## TASK REQUIREMENTS:
Tell how many lines of the entries below include the string "agent". Respond with the number alone.

## INPUT DATA:

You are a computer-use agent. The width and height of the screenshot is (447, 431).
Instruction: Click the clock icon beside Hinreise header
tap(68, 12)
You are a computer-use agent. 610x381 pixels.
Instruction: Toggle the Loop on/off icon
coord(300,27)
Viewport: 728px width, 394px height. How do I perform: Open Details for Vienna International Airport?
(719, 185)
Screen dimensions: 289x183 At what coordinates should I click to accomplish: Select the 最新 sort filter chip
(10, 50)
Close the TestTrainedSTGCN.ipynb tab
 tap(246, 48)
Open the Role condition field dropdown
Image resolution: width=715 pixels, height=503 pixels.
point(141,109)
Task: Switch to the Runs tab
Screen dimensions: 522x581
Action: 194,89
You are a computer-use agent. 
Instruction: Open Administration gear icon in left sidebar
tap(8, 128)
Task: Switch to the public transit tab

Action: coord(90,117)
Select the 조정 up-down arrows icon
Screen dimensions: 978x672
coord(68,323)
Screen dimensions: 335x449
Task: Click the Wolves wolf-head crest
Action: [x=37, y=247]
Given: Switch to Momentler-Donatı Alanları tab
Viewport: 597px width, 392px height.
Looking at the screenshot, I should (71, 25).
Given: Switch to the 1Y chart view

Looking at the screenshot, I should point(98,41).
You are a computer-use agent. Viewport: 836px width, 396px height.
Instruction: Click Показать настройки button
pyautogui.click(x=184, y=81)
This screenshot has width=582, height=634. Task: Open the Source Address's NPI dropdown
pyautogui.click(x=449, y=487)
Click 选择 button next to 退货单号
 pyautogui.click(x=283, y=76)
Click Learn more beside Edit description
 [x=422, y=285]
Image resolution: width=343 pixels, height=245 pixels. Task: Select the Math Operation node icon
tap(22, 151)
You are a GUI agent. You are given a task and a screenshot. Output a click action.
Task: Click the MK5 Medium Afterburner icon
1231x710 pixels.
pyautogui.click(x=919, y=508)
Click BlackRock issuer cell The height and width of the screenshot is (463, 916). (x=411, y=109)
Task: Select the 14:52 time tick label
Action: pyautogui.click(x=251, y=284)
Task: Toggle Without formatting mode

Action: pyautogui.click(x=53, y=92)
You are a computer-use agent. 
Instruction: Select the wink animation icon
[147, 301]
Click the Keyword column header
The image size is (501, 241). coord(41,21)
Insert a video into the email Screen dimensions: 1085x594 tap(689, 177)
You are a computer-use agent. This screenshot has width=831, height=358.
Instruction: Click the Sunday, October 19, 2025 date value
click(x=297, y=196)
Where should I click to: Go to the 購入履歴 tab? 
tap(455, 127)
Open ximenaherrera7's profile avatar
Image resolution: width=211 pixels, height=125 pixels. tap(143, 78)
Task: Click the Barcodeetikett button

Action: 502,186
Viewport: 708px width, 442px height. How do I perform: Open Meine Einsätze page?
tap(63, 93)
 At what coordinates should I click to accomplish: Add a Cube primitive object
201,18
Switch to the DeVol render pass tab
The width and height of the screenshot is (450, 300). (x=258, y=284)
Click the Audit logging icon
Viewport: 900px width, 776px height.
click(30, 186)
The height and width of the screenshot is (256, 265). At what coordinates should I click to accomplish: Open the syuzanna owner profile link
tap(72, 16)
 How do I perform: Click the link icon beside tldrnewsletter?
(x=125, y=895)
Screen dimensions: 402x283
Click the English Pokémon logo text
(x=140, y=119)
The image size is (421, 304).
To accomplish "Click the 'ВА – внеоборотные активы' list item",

## FINISHED TASK:
7